Il telefono squillò.

Allungò la mano verso il comodino e afferrò il cellulare. La chiamata era criptata: era Lukas. Sentendo il rumore dell'acqua che scrosciava nella doccia, decise di rispondere, ma tenne la voce bassa.

«Raisa? Sei da sola?»

«No.»

«Aleksandr Novikh?»

«È in bagno ora.»

«Posso parlare?»

«Sì.»

Si raddrizzò e prese un lembo delle lenzuola per coprirsi. Scorse la propria immagine nello specchio appeso davanti al letto, ma non vi si soffermò.

«Ho catturato dei lupetti.»

«Prego?»

«Ieri mi hanno rubato della kradija

«Ti sei fatto rubare della kradija? Tu?»

D'istinto sorrise, un sorriso che l'altro non poteva vedere.

Uno sbuffo dall'altra parte della linea, poi la sua voce roca: «Era un mio simile. Sei sicura che la linea sia protetta?»

«Sicurissima. Chi era?»

«Un ragazzo, l'ho catturato oggi e insieme a lui altri due come noi, uno dei quali un cucciolo che dice di essere il figlio del Vor Kirayev.»

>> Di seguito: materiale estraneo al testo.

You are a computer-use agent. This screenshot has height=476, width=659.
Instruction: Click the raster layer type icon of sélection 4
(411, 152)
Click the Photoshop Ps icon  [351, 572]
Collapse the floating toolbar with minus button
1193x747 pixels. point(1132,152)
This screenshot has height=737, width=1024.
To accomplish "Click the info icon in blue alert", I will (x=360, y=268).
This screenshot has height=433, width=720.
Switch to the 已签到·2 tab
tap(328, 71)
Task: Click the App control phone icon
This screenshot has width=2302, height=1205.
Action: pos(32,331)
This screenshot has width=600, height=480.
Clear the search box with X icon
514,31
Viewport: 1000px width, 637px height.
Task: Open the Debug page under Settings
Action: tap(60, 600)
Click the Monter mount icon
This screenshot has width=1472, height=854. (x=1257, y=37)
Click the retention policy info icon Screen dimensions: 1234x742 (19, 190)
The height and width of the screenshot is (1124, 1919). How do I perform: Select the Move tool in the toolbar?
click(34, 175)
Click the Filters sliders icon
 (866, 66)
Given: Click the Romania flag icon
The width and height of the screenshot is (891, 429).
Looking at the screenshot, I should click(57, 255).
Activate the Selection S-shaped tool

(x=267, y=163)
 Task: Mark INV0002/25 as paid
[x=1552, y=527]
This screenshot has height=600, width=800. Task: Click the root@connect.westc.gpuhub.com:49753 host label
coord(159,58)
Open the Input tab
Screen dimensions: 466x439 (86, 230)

Quella notizia incrinò la maschera dei suoi lineamenti. Anche se non si stava guardando allo specchio, poteva benissimo immaginare l'espressione stupita che le era sfuggita. Non allentava spesso i tratti del viso; aveva imparato a racchiudere le proprie emozioni, qualunque fossero, dietro la freddezza di uno sguardo impassibile, che tutto pareva farsi scivolare via di dosso. Era stata una dura e faticosa lezione da imparare quella della dissimulazione, le aveva richiesto anni di pratica, ma alla fine ne era diventata una perfetta adepta. Secondo Ljuba Vosikiev, che era stato il suo riferimento da quando era giunta a Mosca, saper mostrare solo quel che si vuole, celando cosa davvero si prova, è una delle migliori armi che un uomo, lupo o meno che sia, possiede nella lotta per la sopravvivenza. È l'arte più sottile, la più utile, la più ingannevole ed efficace. Essere un segreto, pensava Raisa, significa non permettere a nessuno di poterti svelare.

La voce di Lukas richiese attenzione. «Raisa, ci sei?»

«Sì, sono solo sorpresa. Sei sicuro che sia vero? Il figlio di un Vor?»

«Siamo alla base, sto controllando i documenti, ma uno dei miei assicura che sono veri e non è il primo arrivato. Devo portarli da Ljuba?»

«Quanti sono?»

«Tre.»

«Il nobile è un cucciolo?»

«Sì, il suo odore si sente ancora molto forte.»